VSMs include chief executives and the board directors they line manage - other than medical directors - in primary care trusts, strategic health authorities, special health authorities and ambulance trusts.
From next year they are expected to include senior leaders in new arm’s length bodies such as the NHS Commissioning Board, Health Education England and the Trust Development Authority.
The review body’s latest report published last week says VSMs’ average take-home pay has dropped by 12 per cent since 2009-10, from £55,843 to £48,860, due to inflation, tax changes and the pay freeze – which started a year earlier than for the rest of the NHS.
It also highlights declining morale and says that “if it becomes widely perceived that terms and conditions…are persistently declining, then it is very likely that there will be a fall in the quality – and possibly the numbers – of recruits, together with problems in retaining the best people.”
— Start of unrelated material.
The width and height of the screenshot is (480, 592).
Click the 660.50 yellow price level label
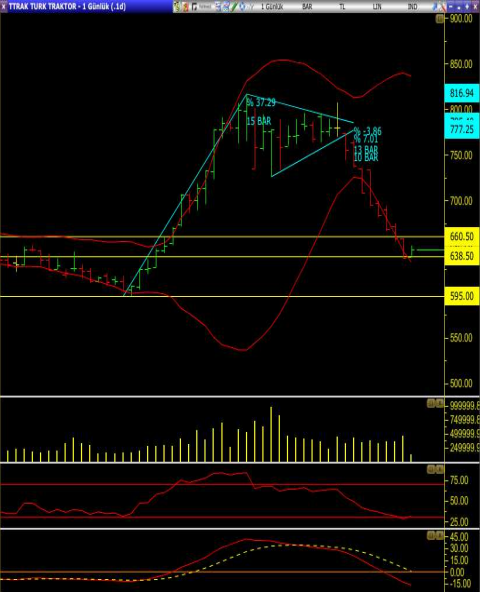[x=462, y=236]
Currently, VSMs fall under a strict pay system that sets chiefs’ salaries according to the population size their organisation covers and ensures directors earn a percentage of their leaders’ salary.
The Department of Health commissioned PricewaterhouseCooopers in March 2010 to devise a job evaluation system for VSMs aimed at addressing fears of a widening boardroom pay gap between PCTs and foundation trusts, which have the freedom to offer more attractive salaries.
The new system is awaiting ministerial sign-off. But, ahead of its publication, the review body states: “We have learned that the DH intends to control closely the pay of the VSMs covered by us and in that respect the framework may remain fairly rigid…Therefore we question whether NHS ALBs will be able to compete with foundation trusts to recruit and retain suitably able and qualified managers.”
Managers in Partnership has been involved in developing the framework. MiP chief executive Jon Restell partly welcomed it but said there were a number of potential pay problems it did not fully tackle. He said: “If we want a level playing field between the commissioning and provider sectors then we have got to level the terms and conditions because that’s the only way we’re going to recruit. I don’t think what we’ve got in the new framework necessarily deals with that.”
He also expressed concern that clinical commissioning groups would not face the same restrictions as other bodies, making it easier for them to recruit.
He said there was a risk that senior jobs in the commissioning board’s 50 local offices would be made unattractive by offering salaries lower than those of former PCT chief executives, on the basis that the jobs were further down the management chain.
However, leaders may welcome the new framework’s expected removal of the blanket rule that high-performing VSMs cannot receive a bonus if their organisation has missed its financial targets.